Precision and Recall

Understanding AI for maritime data applications

In the previous section, we mentioned that the evaluation phase is scored. This F1 score, as it’s called, is based on Precision and Recall. 

Let's use a ML model to detect fishing to help understand these terms.

Precision - How accurate the model is at identifying actual fishing behavior based on the amount of “True Positives” and “False Positives." In this sense, “Positives” means the model thinks it has found what it's looking for – A positive detection.
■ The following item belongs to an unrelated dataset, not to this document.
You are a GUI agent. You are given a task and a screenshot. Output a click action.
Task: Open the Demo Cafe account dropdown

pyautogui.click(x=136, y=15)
However, some of these detections are correct (true), others are not (false). 

True positives - The model provided a correct output. 

  • For example: A human confirms, “Yes, this does look like fishing.”
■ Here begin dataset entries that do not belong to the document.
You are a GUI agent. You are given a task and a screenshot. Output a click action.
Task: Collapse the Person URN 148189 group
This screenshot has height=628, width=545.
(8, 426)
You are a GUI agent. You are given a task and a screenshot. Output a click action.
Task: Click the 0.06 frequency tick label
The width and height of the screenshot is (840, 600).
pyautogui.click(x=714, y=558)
False positives - The model provided a wrong output. 

  • For example a model may detect fishing, but a human knows better, “No, it looks like the vessel is slowing down to enter port, it’s not fishing”

High precision indicates few false positives. Low precision has more false positives among true positives.

Recall - How well the model finds all “true positives” (e.g., vessels fishing during a certain period;) compared to False Negatives

True Negative - The model correctly did not detect anything

  • For example - The model did not detect fishing behavior for a vessel transiting 

False Negative - The model missed an instance

  • For example - A vessel was fishing, but the model did not find it.

High recall indicates all or most instances are identified by a model. Low recall indicates many instances are missed (false negatives).

 

Let’s use another example of using machine learning to detect vessels from an image to consider precision and recall 

Precision - How accurate the model is at finding vessels in an image

True positives - The model provided a correct output. 

  • For example: A human confirms, “Yes, this does look like a vessel.”

False positives - The model provided a wrong output. 

  • For example: the model detects a vessel, but human knows better, “No, that’s a big wave, not a vessel”

Recall - How well the model captures all “true positives” (e.g., vessels within an image) compared to False Negatives

True negatives - The model correctly did not detect anything

  • For example: No vessel was visible in the image and the model correctly did not think it found one.

False negatives - The number of missed instances. 

  • For example: the model did not detect any vessels in the image, but in fact, at least one is visible

 

Ideally, a model has exceptionally high recall and precision, but this is not always possible, especially with imperfect data like AIS or satellite imagery. Skylight strives to ensure a high level of precision and recall, but some fine tuning of recall and precision is always required. This is in part due to the data, namely the AIS signal (gaps in transmission), vessel movementsthat resemble other types of behaviors (dredging and trawling), image resolution, weather and several other factors.

For  maritime surveillance, Skylight tends to favor high recall. In other words, we want to make sure to show you possible instances of a particular vessels behavior (higher recall) even if we make a few mistakes (lower precision).